Ultimately, he said the procedure results in minimal complications, such as urinary problems, sexual dysfunction and ureteric injury, as well as in less blood loss.

Samimi said that there are various kinds of procedures utilized to remove the uterus from the pelvic cavity.

“Traditionally, this procedure may be performed using the following methods: conventional abdominal, vaging or laparascopy-assisted vaginal hysterectomy; intrafascial, extrafascial hysterectomy; and lastly, the subtotal or supracervical hysterectomy,“ he said.

Samimi said the supracervical hysterectomy “has been criticized in medical literature due to a significant number of patients developing cancer of the cervical stump,“ resulting in the patient's death.

“The procedure is also expensive because of costs incurred as a result of preventive measures considered for cancer,“ he said.
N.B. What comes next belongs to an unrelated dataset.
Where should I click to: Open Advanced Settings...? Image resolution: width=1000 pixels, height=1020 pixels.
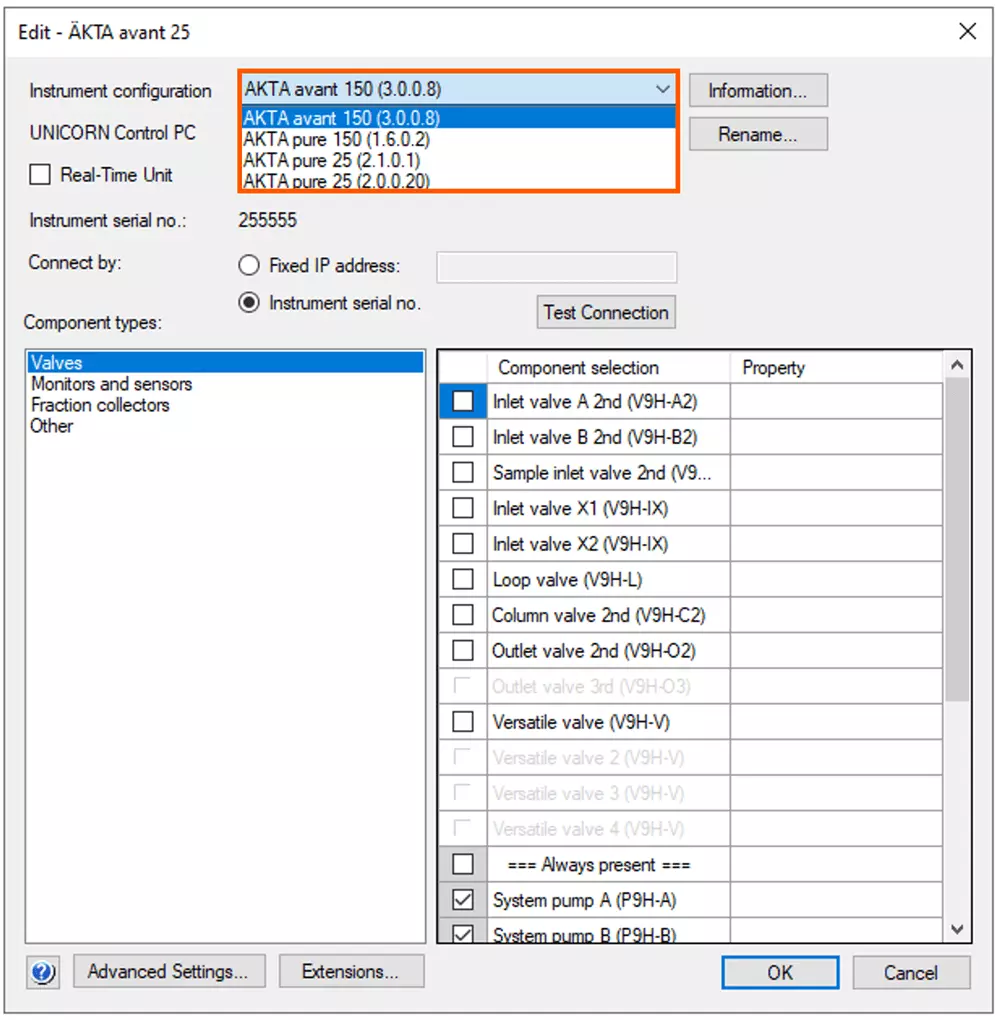point(168,971)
Samimi said he has completed a total of 80 procedures of this type since beginning them in the year 2000, on women ranging in age from 35 to 74, and no complications have been reported. Also, there has been “minimal estimated blood loss during surgery,“ and follow-up care ranges from two to 63 months.

“Post-operative care and patient improvement following surgery was excellent,“ he said.
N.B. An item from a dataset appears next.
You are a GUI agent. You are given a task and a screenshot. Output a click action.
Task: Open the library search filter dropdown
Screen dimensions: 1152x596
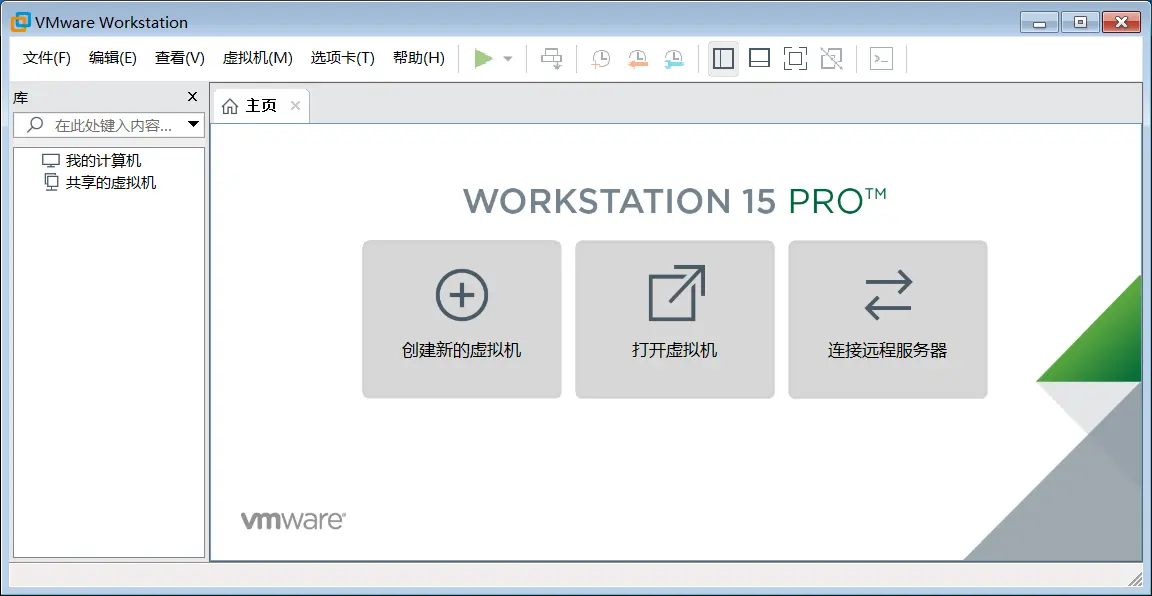pos(194,124)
After completing the initial 20 procedures, Samimi presented a paper during the 2003 annual meeting of the American College of Obstetricians and Gynecologists (ACOG; Washington).

At the time of the presentation, Bryan Cowan, MD, professor and chairman of obstetrics and gynecology at the University of Mississippi Medical Center (Jackson, Mississippi), told Medscape Medical News that “20 patients are just not enough to make this claim“ about the procedure. “You need at least 60 patients in each arm to really show a difference.“ In addition, a study of that nature would normally “call in other centers, maybe three centers in all, to broaden the results.“

Samimi told MDD that after presenting the paper at ACOG, he realized that he needed to perform the procedure on more patients to prove its success.

In addition to the 600,000 hysterectomies performed in the U.S. each year, Samimi said there are more than 20 million performed annually around the world. Of the number in the U.S., he said 70% are abdominal procedures and the remaining 30% are vaginal.